This directory includes executable specifications for several hash functions.
Scheme | Gold standard? | Literate |
---|---|---|
SHA2 | Yes | No |
SHA2Internal | No | |
SHA3 | Yes | No |
BLAKE (2b and 2s) | No | |
FNV | No | |
MD5 | Yes | |
SHA1 | No |
There are two versions of SHA2 here, as defined in FIPS 180-4. The SHA2
directory contains the spec-adherent version and should be used for the vast majority of applications.
The SHA2Internal
directory contains an equivalent implementation. It was originally written as part of a proof of correctness for a Java implementation of SHA2. It makes public several internal components of SHA2, like the compression function and the state representation, that are not part of the public interface defined in FIPS 180-4.

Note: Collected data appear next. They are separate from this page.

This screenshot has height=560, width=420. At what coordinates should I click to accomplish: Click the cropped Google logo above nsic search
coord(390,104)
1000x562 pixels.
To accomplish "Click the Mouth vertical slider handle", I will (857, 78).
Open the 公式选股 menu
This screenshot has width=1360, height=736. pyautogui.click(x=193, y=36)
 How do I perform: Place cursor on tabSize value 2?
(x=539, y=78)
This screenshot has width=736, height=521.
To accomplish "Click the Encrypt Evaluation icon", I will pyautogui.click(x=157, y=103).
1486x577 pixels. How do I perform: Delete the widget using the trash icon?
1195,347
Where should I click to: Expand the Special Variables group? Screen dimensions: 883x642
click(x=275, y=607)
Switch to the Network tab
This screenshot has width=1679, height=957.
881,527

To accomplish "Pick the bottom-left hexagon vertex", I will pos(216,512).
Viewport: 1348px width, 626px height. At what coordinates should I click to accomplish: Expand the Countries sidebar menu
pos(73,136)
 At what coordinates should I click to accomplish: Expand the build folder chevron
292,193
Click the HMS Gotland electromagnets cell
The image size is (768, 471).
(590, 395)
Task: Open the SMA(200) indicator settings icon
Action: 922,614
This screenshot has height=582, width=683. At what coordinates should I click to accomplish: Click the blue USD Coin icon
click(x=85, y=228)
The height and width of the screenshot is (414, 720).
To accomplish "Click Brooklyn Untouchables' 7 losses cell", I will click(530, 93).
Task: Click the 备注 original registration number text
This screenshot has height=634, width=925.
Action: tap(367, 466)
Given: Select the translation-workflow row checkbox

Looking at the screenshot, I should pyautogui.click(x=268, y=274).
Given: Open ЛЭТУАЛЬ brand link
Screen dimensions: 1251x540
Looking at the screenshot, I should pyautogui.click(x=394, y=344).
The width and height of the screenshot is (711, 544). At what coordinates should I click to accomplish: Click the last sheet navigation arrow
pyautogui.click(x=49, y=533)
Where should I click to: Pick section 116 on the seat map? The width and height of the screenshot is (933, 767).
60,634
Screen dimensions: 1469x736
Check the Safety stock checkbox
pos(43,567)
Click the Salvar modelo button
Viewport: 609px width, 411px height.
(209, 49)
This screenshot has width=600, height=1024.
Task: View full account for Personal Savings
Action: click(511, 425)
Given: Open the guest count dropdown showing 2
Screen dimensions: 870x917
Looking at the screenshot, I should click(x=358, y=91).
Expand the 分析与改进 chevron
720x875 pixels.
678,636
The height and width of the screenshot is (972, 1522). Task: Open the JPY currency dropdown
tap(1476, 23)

These are used in the implementation of several other algorithms in this repo, like HMAC and SHACAL. We've kept the two instantiations that these dependencies use and checked equivalence of the two versions but recommend using the spec-adherent version where possible.
The SHA3 executable specification is based on FIPS 202.
The implementation is divided into the main body of the implementation in SHA3/Specification.cry
and a public API for the hash functions SHA3. The public APIs for the extendable-output functions (SHAKE) are directly in the instantiations.
One quirk of the Keccak algorithm underlying SHA3 is that it assumes an unusual bit ordering for the input. In practice, most applications do not want to rearrange inputs to match that bit ordering (indeed, the KATs provided by NIST are not provided with that ordering), so the default hash
and xof
functions for the SHA3
and SHAKE
algorithms take input and return output in big-endian, or most-significant-bit first, ordering. For applications that have unusual bit-ordering needs, the sha3
, shake128
, and shake256
functions take input and return output in the Keccak bit ordering, and theKeccakBitOrdering module has helper functions to convert between various representations of bits.
Some applications require an arbitrary hash function. The HashInterface
provided is instantiated by both the SHA2
and SHA3
hashes.
This directory also has proof-of-concept versions several other hashes:
- The BLAKE2 hash functions, a fast and secure cryptographic hash function;
- The FNV hash, a non-cryptographic hash with a low collision rate;
- The MD5 hash, a historical hash function with a variety of security issues; and
- SHA1, a cryptographically broken hash function.